Could Amiel have had the slightest insight into the fancies seething in his small neighbor's mind, he would have been astounded to the verge of doubting her reason. Little did he know, as he stood now on the bulkhead and looked down at her, that at the moment Dorothea was finishing mentally a poem in which with "wild tears" and "clasping hands," he had bidden her an eternal farewell—by moonlight. She was, moreover, perturbed by the paucity of her native language. There appeared to be nothing to rhyme with "love" except "shove," "above," and "dove." Of these one was impossible and two were trite. Scowling fiercely at the ocean, she finally gave the bird to the hungry line and repeated the final couplet doubtfully:

" `Farewell,' he said. `Ah, love, my love,
My heart is breaking for thee, Dove.' "

"Look out!" said a voice above her. "I'm going to jump."

Dorothea sat up delightedly, with her bare, brown legs tucked
beneath her, Turk-like, as she welcomed him. ("Ah! Beloved," said
Lady Ursula with her hand on her fluttering heart.) "Hello," said
Dorothea, with a wide grin.

He flung himself down beside her and surveyed her with amusement. "Been digging holes with your head?" he asked affably. "Your hair and eyelashes look it. Been here all the afternoon?"
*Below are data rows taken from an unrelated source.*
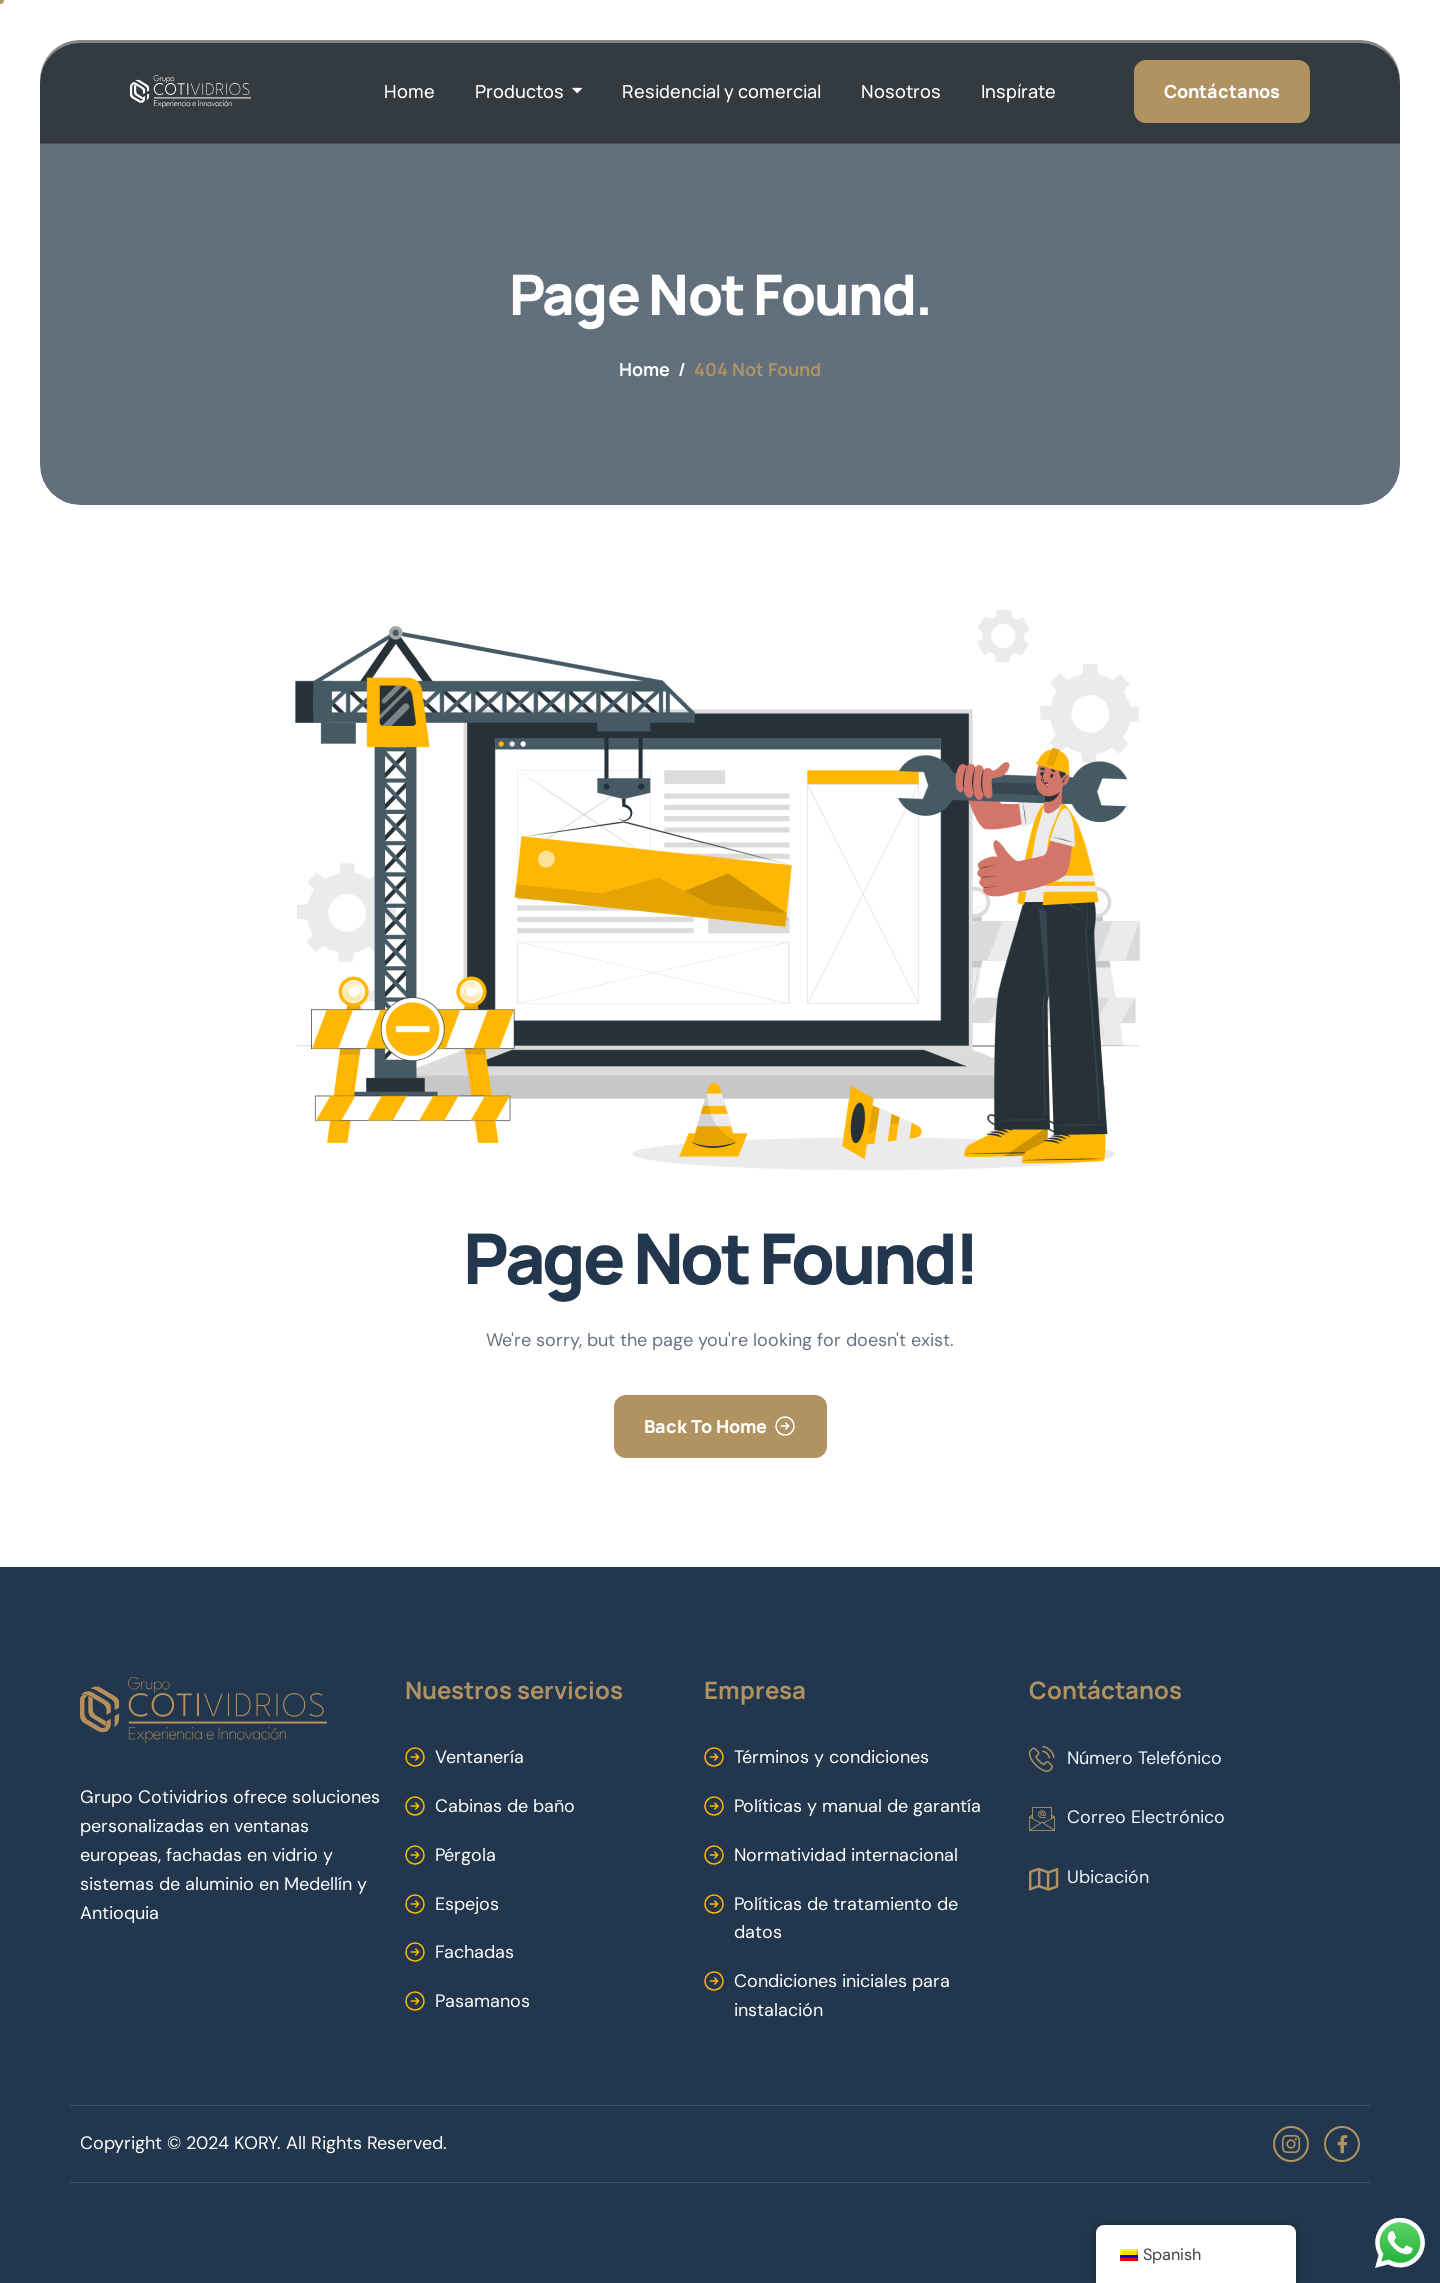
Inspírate (1018, 91)
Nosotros (901, 91)
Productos (528, 91)
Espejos (467, 1904)
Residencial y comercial (721, 91)
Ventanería (479, 1757)
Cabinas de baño (505, 1806)
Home (409, 91)
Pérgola (465, 1855)
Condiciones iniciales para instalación (842, 1995)
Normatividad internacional (846, 1855)
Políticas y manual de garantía (857, 1806)
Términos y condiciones (831, 1757)
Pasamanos (482, 2001)
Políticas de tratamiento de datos (846, 1918)
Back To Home (705, 1426)
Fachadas (474, 1952)
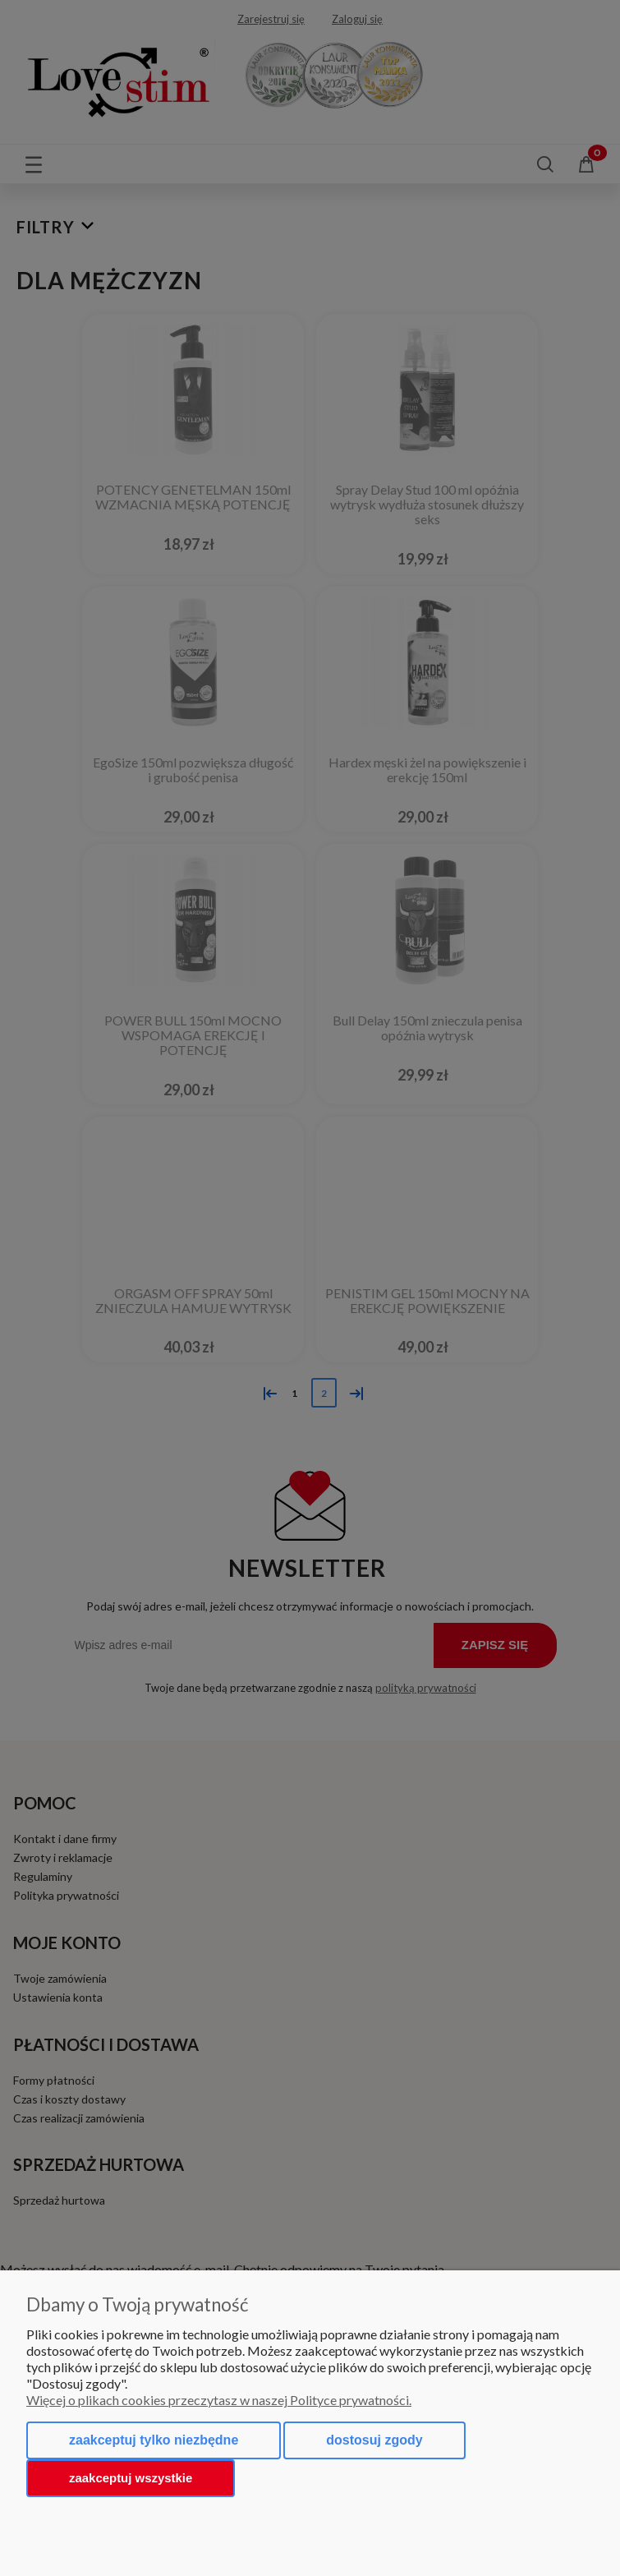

"Yes," she said. "I saw you go riding after lunch. I've been here ever since. I love to be on the beach when there isn't a lot of people bothering around. Then"—she made a wide gesture with her brown hand— "all of it seems to belong to me, not broken up in little bits for everybody." She shook her cropped head vigorously, and the sand pelted down her shoulders.

"Well," he said, watching this operation, "you came near taking your little bit to the house with you to keep, didn't you? How long have you worn your hair cropped like that, Dorothea? Was it when you decided to be captain of a ball team?"